Münchner Friedenskonferenz holt russische und ukrainische Kriegsgegner aufs Podium
Internationale Münchner Friedenskonferenz vom 13. bis 15. Februar 2026 parallel zur Münchner Sicherheitskonferenz

Anlässlich des vierten Jahrestages des russischen Angriffs auf die Ukraine bringt die Internationale Münchner Friedenskonferenz Vertreter der Zivilgesellschaft aus Russland und der Ukraine zusammen. Im Fokus stehen Kriegsdienstverweigerer und Aktivistinnen, die sich dem Krieg entziehen und dafür Repressionen, Haft oder Exil in Kauf nehmen.

„Diese Stimmen fehlen auf der Sicherheitskonferenz nicht aus Zufall. Sie passen nicht in eine sicherheitspolitische Logik, die auf Aufrüstung und Abschreckung setzt“, sagte Maria R. Feckl, Projektleiterin der Internationalen Münchner Friedenskonferenz.

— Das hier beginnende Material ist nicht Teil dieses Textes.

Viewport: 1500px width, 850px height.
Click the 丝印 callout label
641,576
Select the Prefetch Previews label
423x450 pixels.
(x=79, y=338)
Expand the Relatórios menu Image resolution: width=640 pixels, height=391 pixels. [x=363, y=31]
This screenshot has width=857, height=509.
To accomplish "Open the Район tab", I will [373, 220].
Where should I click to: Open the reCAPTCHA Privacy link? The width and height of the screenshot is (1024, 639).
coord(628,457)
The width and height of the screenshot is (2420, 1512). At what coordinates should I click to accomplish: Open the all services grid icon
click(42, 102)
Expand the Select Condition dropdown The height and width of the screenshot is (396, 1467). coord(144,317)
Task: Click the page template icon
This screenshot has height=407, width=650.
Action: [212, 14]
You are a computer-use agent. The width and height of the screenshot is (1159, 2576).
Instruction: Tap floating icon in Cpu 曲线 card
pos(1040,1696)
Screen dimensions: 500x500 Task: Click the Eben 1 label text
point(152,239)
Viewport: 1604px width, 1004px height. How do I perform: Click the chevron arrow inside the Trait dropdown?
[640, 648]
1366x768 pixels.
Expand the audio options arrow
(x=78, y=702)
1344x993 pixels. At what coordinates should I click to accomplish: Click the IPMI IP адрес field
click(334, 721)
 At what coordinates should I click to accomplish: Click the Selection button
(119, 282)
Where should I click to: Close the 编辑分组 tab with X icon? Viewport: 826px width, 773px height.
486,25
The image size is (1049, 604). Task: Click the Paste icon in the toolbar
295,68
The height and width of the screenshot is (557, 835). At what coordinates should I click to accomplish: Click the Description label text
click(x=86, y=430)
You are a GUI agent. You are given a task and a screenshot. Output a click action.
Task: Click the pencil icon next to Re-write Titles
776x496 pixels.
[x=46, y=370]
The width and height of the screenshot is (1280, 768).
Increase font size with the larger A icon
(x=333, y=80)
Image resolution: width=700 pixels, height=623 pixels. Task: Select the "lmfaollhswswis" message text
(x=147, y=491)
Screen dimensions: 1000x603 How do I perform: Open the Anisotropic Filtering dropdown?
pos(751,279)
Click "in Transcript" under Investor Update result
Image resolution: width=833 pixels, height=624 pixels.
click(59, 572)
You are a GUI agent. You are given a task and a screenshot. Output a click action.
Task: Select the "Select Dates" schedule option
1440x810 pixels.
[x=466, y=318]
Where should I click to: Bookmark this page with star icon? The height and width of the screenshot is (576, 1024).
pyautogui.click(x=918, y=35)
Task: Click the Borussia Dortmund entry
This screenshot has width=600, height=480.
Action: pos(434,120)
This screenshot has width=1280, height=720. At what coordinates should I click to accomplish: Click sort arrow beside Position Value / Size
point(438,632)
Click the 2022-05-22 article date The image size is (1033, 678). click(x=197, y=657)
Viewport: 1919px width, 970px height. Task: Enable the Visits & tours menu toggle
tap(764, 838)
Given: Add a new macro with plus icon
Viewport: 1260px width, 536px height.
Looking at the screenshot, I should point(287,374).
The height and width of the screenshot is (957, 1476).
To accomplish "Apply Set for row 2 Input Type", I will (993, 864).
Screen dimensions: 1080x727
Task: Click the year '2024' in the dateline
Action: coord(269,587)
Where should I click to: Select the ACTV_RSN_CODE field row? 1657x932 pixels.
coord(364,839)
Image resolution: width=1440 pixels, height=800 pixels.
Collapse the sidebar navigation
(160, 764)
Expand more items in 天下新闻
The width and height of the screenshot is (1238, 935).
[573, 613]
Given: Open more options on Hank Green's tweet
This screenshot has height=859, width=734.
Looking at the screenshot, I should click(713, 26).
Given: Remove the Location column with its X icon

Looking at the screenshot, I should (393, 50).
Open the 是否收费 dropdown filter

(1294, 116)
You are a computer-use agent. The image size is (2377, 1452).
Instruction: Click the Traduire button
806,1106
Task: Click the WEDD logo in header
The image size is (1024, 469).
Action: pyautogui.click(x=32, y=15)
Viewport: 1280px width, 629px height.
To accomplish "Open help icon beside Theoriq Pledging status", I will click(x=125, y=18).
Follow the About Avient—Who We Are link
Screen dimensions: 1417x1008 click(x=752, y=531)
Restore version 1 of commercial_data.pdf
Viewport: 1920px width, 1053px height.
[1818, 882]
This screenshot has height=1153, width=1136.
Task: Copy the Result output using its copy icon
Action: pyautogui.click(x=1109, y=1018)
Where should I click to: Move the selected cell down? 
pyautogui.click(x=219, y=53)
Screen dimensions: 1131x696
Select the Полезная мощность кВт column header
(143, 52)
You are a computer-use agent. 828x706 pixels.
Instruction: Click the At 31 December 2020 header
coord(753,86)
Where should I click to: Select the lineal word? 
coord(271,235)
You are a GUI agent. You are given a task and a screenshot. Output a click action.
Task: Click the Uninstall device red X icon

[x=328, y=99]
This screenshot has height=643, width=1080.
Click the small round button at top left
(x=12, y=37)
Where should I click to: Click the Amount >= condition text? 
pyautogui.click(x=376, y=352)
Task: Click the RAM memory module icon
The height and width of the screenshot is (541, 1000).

Die Friedenskonferenz verstehe sich bewusst als zivilgesellschaftlicher Gegenentwurf zu einer Debatte, die maßgeblich von staatlichen Akteuren und Rüstungsinteressen geprägt sei.

Im Mittelpunkt der Veranstaltung stehen die Erfahrungen und die rechtliche Situation von Kriegsdienstverweigerern in Russland, der Ukraine und Israel. „Wir erfahren von ihrem Engagement gegen den Krieg, von menschlichen Schicksalen und rechtlichen Konsequenzen für Kriegsdienstverweigerer in der Ukraine, in Russland und in Israel“, so Feckl.

Die Internationale Münchner Friedenskonferenz findet vom 13. bis 15. Februar 2026 parallel zur Münchner Sicherheitskonferenz im Salesianum, München-Haidhausen statt.